More Canadian LNG Heads to New England; Why Not from Marcellus?

4/24/17 Update: A sharp MDN reader wrote to alert us that in all likelihood, the gas getting liquefied by Gaz Métro is coming from the Marcellus/Utica. See a special note below.
Gaz Métro is the largest natural gas distribution company in Quebec, Canada where its network of 6,200 miles of underground pipelines serves some 300 municipalities and more than 200,000 customers. Gaz Métro also has a presence in Vermont, with more than 310,000 customers through its subsidiaries Green Mountain Power and Vermont Gas Systems. One of the business units Gaz Métro operates is a liquefaction, storage and regasification (LSR) plant in Montréal–which has been in operation for 45 years. Last year via a major investment from Investissement Québec and the government of Québec, Gaz Métro tripled the plant’s liquefaction capacities. And now Gaz Métro is making a play to sell more gas–a lot more gas–to New England.
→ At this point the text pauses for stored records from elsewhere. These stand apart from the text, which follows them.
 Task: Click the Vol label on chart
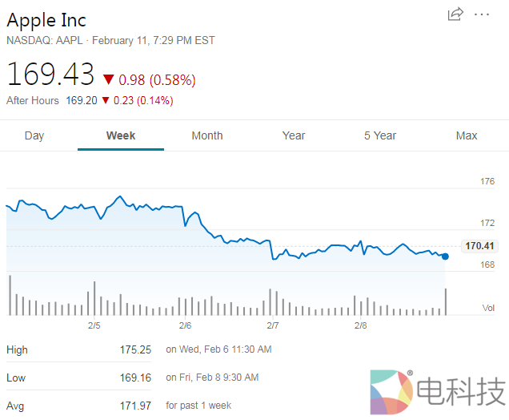click(488, 308)
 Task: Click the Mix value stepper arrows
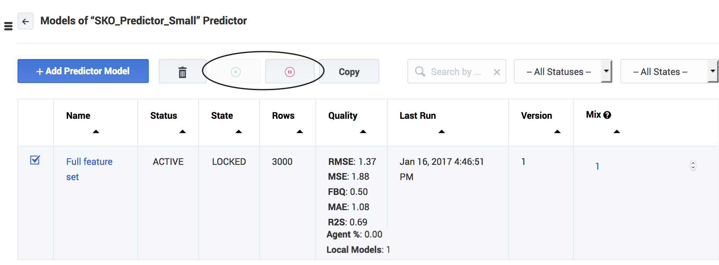click(x=693, y=166)
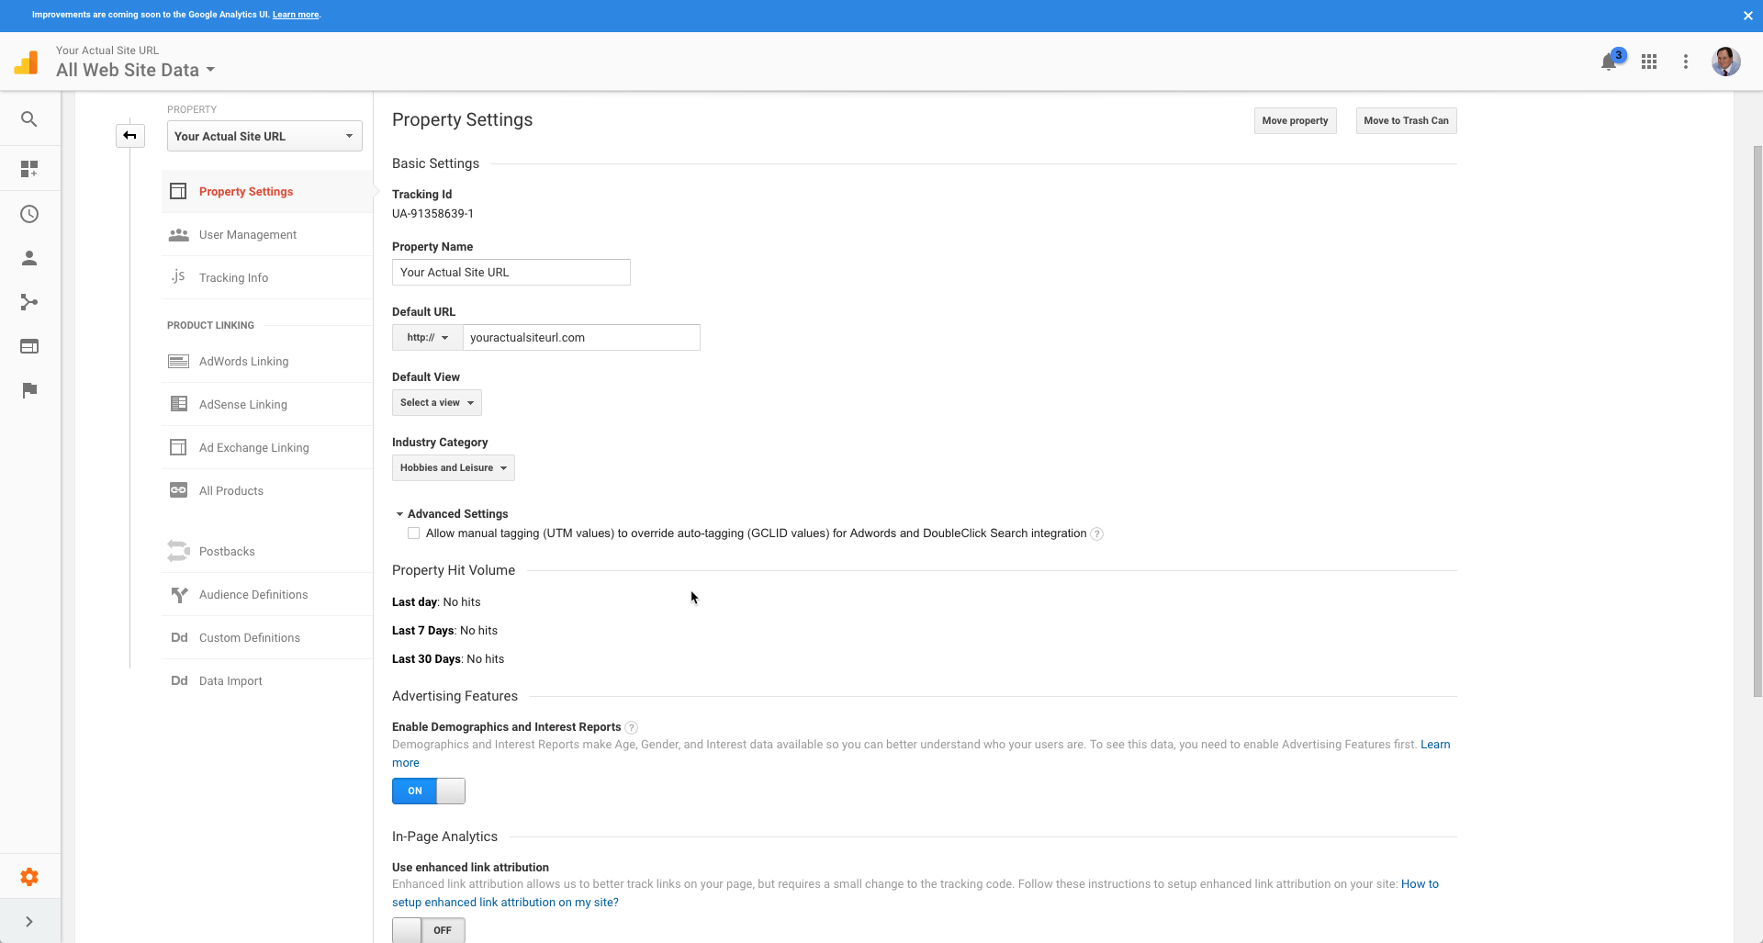Click the Property Name text field
Viewport: 1763px width, 943px height.
[511, 273]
Gaz Métro is using Canadian gas, liquefying it, and selling it to New England–when the Marcellus is as closer or (often) closer to the very markets where Gaz Métro is selling its LNG. So if the dunderheads in New England keep rejecting pipelines, why don’t we just ramp up an LNG operation here in the Marcellus and send them gas via tanker trucks, like Gaz Métro is doing?…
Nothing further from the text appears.